Supplied entries Start Marker
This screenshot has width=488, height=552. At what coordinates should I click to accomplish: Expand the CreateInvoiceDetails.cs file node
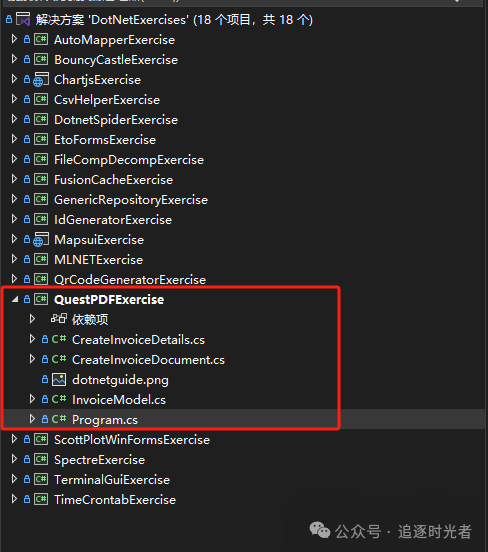click(x=32, y=339)
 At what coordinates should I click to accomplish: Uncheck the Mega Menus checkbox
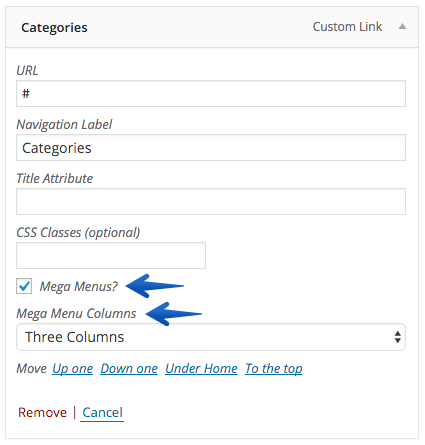pos(24,286)
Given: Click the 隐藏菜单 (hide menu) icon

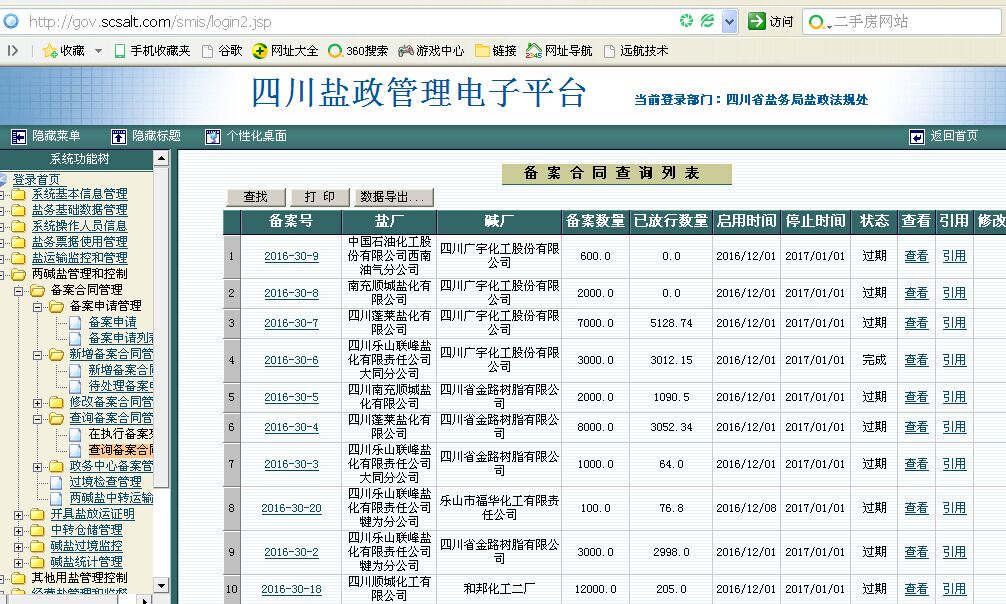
Supplied entries End Marker
Directions for this task: Retype the data exactly as it stands, but keep the images out of your copy.

Response to this task:
This screenshot has width=488, height=552. At what coordinates should I click to accomplish: Expand the CreateInvoiceDetails.cs file node
click(x=32, y=339)
 At what coordinates should I click to accomplish: Uncheck the Mega Menus checkbox
pos(24,286)
Given: Click the 隐藏菜单 (hide menu) icon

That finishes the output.